Exhibition of apartheid South Africa in photographs

University News Last updated 01 December 2011

People Apart: Cape Town Survey 1952 is a unique exhibition of images from the extensive archive of Bryan Heseltine (1923-2008) whose work has not been exhibited for 50 years.

Curator of the exhibition and Professor of Photography at Birmingham City University, Darren Newbury, explains: “Bryan Heseltine grew up in the Eastern Cape, was educated in the UK at Dartington Hall School in the late 1930s but then returned to South Africa in 1940, where he eventually established his own photographic business.

“In the early 1950s Cape Town was a city in the midst of profound transformation. Added to the social challenges of rapid urbanisation were South Africa’s unique set of political tensions and conflicts. The Nationalist Party, elected in 1948, was just beginning to implement its policy of apartheid, which extended existing segregation with the ultimate aim of a society based on total racial separation.

The images selected for the exhibition offer a fascinating insight into the lives of South Africans who would feel the full force of apartheid through the 1950s and beyond. They were made in the late 1940s and early 1950s and provide a rich and intimate description of life in a number of townships and areas of the city: Windermere, the Bo-Kaap, District Six, Langa and Nyanga.

The photographs belie the official image projected by the South African government, documenting some of the dreadful housing conditions that existed on the periphery of the city, but also testify to the vibrancy of social and cultural life, including the work of street craftsmen, beer brewing, music and dance.
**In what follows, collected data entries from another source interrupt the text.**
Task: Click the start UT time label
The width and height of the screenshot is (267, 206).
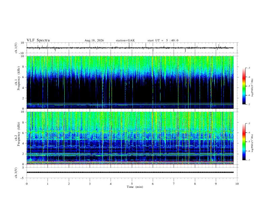Action: (x=163, y=40)
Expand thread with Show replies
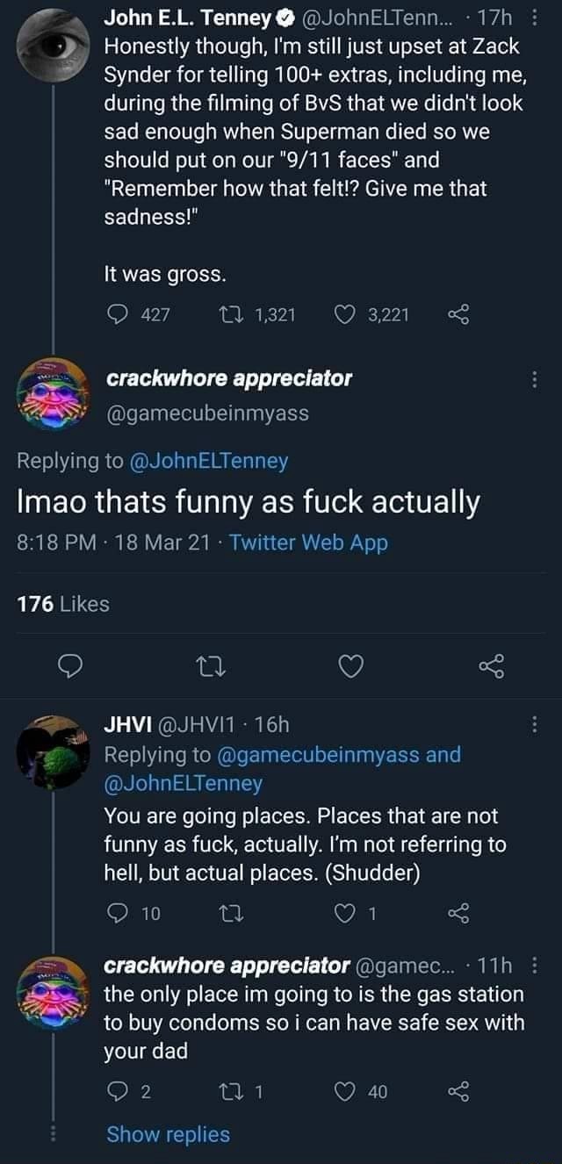562x1164 pixels. tap(168, 1134)
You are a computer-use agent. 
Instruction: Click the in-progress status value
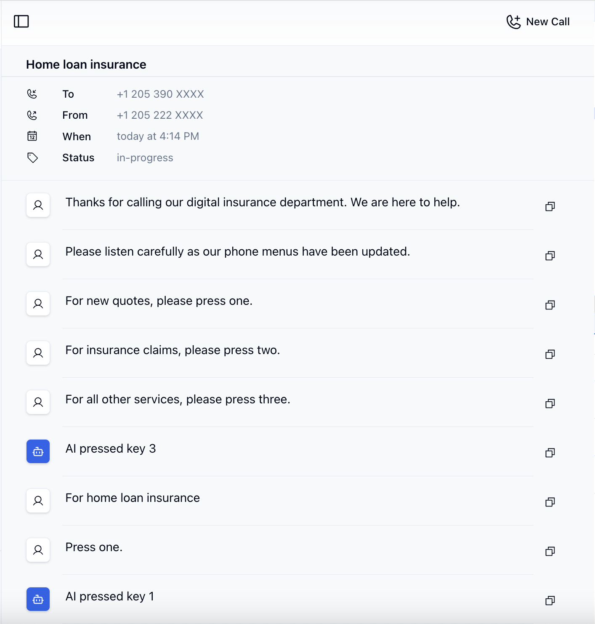145,158
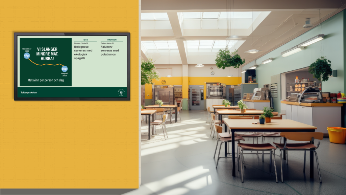Viewport: 346px width, 195px height.
Task: Expand the Tisdag - Vecka 50 entry
Action: [107, 43]
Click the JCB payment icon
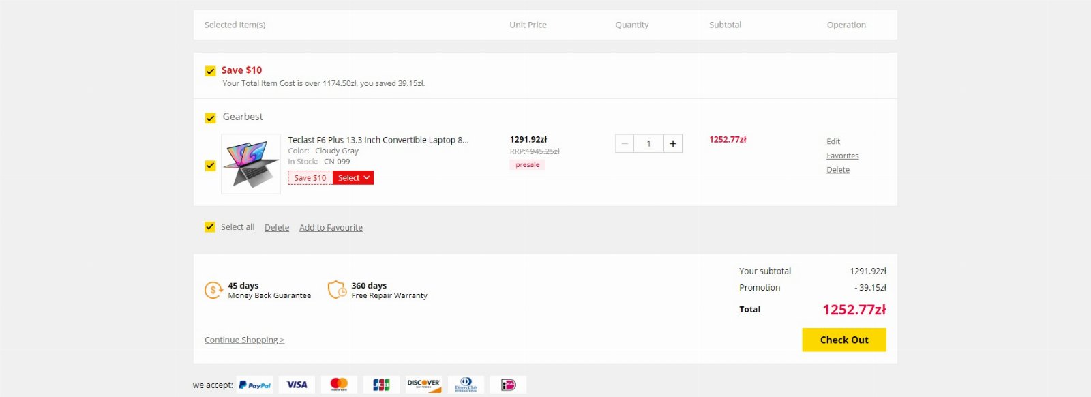Image resolution: width=1091 pixels, height=397 pixels. (x=381, y=385)
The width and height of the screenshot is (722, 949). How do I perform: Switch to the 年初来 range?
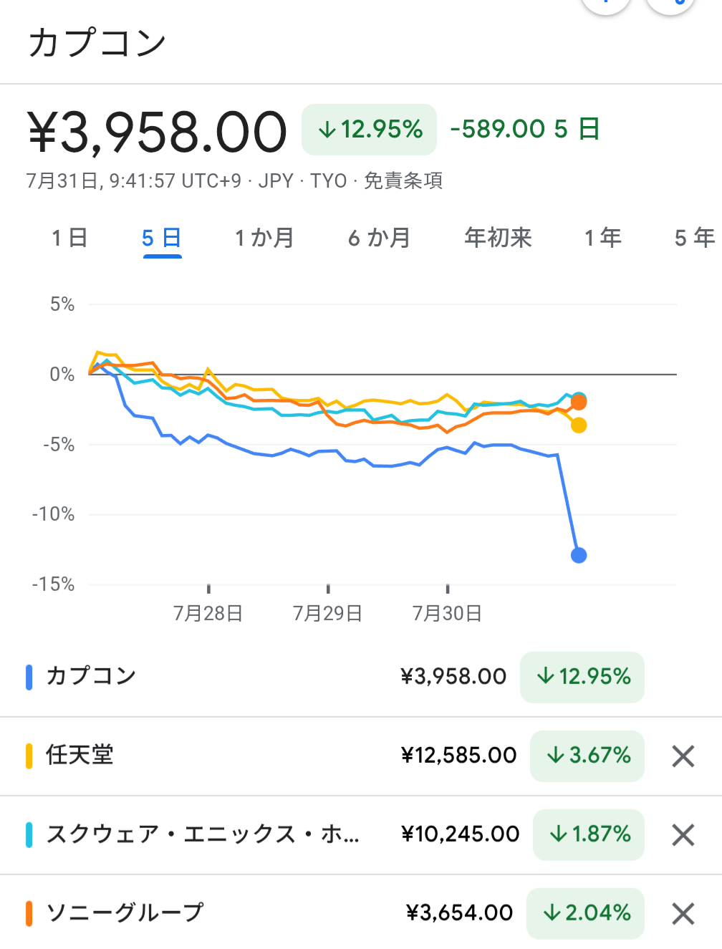pyautogui.click(x=498, y=238)
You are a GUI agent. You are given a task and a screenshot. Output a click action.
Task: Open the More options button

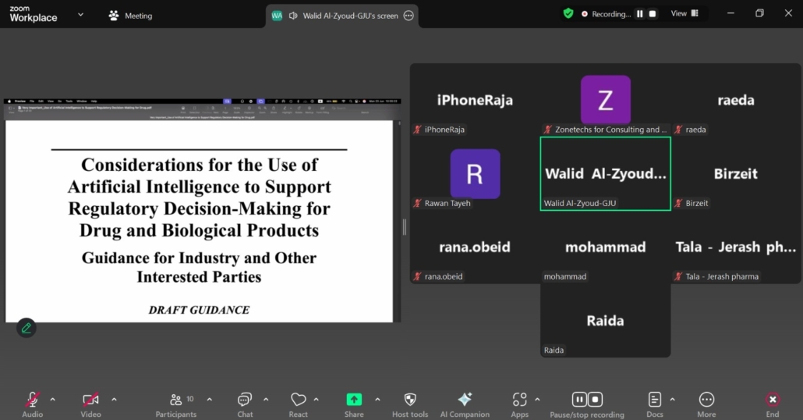coord(706,400)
Profesor Newbury added: “One of my aims for the exhibition was to draw attention to the history of the images and how they were taken up, first by the South African Institute of Race Relations, in the cause of social reform and campaigns for better housing for some of the city’s poorest inhabitants, later, in England, the Society for the Propagation of the Gospel, brought the work into the ambit of the emerging anti-apartheid movement. This was an early attempt to find a visual language with which to represent apartheid South Africa to a British public.

“Underlying the exhibition is the question of what it means for both British and South African audiences to look at the images now, in the post-apartheid era.”

People Apart: Cape Town Survey 1952 is exhibiting at the Pitt Rivers Museum in Oxford until 8th January 2012. For more information, see http://www.prm.ox.ac.uk/index.html

In addition, a symposium is taking place on Wednesday 7th December at the Pitt Rivers Museum where speakers from the USA and the Netherlands will be considering a wider range of African photographic archives and practices, from documentary and official image-making to vernacular forms and artistic re-interpretation. Contributors will explore strategies for engaging with the diversity of African photographic archives from the perspectives of research and practice, including the representation of photographs from the colonial past for contemporary audiences.